OK I admit, when I told my college Arthurian Lit professor that I'd read and enjoyed this book, he proceeded to give me a quick-before-the-next-class-comes-in lecture about how Marion Zimmer Bradley's "interpretation" skewed wildly from the genre.

But I don't care. It's a difficult book (long and utterly depressing,) but it takes the first in-depth look at both women and the pagan Celtic religion of Britain, which Christianity usurped around that time. Evil sorceress Morgan Le Fay is transfered into multi-faceted Morgaine, a woman deeply committed to her family, especially her aunt, Viviane, half-brother, Arthur, and cousin, Lancelet. Gwenhyfar, the simpering Christian princess, was my least favorite, but even she had some complexity, an unhappy childhood, inferiority complex made worse by her bareness, (and obvious jealousy-issues with Morgaine concerning the womens' relationships with Arthur and Lancelet.) Perhaps the most dour of Morgaine's familial ties is that with her son, Mordred, the illigitimate heir of her brother, whom she foolishly put up with her aunt Morgause, easily the most shallow and greedy woman in the entire book.

Given problem a
Copy the review of the Arthurian novel in full, word for word.

Data
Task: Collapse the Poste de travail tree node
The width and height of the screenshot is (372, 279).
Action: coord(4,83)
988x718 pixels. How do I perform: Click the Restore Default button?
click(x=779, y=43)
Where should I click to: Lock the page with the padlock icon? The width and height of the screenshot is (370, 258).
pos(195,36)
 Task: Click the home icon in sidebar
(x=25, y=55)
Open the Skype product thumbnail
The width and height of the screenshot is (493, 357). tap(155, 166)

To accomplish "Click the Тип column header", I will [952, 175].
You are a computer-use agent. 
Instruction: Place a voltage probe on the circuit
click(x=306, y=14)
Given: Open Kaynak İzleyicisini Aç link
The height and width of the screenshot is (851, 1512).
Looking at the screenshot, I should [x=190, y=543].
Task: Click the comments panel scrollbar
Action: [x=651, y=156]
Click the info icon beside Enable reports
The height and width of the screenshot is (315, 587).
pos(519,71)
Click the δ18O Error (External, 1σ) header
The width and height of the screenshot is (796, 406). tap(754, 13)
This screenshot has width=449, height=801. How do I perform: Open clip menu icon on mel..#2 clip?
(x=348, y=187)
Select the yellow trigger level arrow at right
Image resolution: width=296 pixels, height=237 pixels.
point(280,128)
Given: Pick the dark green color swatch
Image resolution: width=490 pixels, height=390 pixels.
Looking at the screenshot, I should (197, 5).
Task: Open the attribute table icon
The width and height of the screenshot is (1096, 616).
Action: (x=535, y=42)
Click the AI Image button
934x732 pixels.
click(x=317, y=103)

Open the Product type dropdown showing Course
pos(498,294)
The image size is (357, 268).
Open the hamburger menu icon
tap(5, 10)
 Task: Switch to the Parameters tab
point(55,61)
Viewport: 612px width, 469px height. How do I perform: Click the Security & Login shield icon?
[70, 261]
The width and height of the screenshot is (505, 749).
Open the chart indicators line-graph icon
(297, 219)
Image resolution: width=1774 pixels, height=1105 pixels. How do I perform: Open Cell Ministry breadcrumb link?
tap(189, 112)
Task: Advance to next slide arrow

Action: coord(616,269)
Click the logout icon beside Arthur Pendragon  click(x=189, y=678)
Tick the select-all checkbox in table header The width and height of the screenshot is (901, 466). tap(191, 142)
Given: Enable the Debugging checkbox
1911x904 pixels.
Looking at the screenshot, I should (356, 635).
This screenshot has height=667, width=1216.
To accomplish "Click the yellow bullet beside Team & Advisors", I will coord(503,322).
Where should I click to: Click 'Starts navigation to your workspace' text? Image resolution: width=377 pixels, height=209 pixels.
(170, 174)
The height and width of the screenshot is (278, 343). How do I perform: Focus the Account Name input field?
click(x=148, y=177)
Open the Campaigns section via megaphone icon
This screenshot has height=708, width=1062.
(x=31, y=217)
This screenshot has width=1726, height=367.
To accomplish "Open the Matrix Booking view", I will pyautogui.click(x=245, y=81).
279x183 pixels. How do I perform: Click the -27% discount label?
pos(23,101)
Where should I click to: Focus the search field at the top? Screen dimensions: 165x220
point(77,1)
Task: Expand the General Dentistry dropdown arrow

Given problem b
Write out the entries starting with the line containing "This screenshot has height=667, width=1216." and going on through the last line of the entries, with both ends included.

Output a
OK I admit, when I told my college Arthurian Lit professor that I'd read and enjoyed this book, he proceeded to give me a quick-before-the-next-class-comes-in lecture about how Marion Zimmer Bradley's "interpretation" skewed wildly from the genre.

But I don't care. It's a difficult book (long and utterly depressing,) but it takes the first in-depth look at both women and the pagan Celtic religion of Britain, which Christianity usurped around that time. Evil sorceress Morgan Le Fay is transfered into multi-faceted Morgaine, a woman deeply committed to her family, especially her aunt, Viviane, half-brother, Arthur, and cousin, Lancelet. Gwenhyfar, the simpering Christian princess, was my least favorite, but even she had some complexity, an unhappy childhood, inferiority complex made worse by her bareness, (and obvious jealousy-issues with Morgaine concerning the womens' relationships with Arthur and Lancelet.) Perhaps the most dour of Morgaine's familial ties is that with her son, Mordred, the illigitimate heir of her brother, whom she foolishly put up with her aunt Morgause, easily the most shallow and greedy woman in the entire book.

Output b
This screenshot has height=667, width=1216.
To accomplish "Click the yellow bullet beside Team & Advisors", I will coord(503,322).
Where should I click to: Click 'Starts navigation to your workspace' text? Image resolution: width=377 pixels, height=209 pixels.
(170, 174)
The height and width of the screenshot is (278, 343). How do I perform: Focus the Account Name input field?
click(x=148, y=177)
Open the Campaigns section via megaphone icon
This screenshot has height=708, width=1062.
(x=31, y=217)
This screenshot has width=1726, height=367.
To accomplish "Open the Matrix Booking view", I will pyautogui.click(x=245, y=81).
279x183 pixels. How do I perform: Click the -27% discount label?
pos(23,101)
Where should I click to: Focus the search field at the top? Screen dimensions: 165x220
point(77,1)
Task: Expand the General Dentistry dropdown arrow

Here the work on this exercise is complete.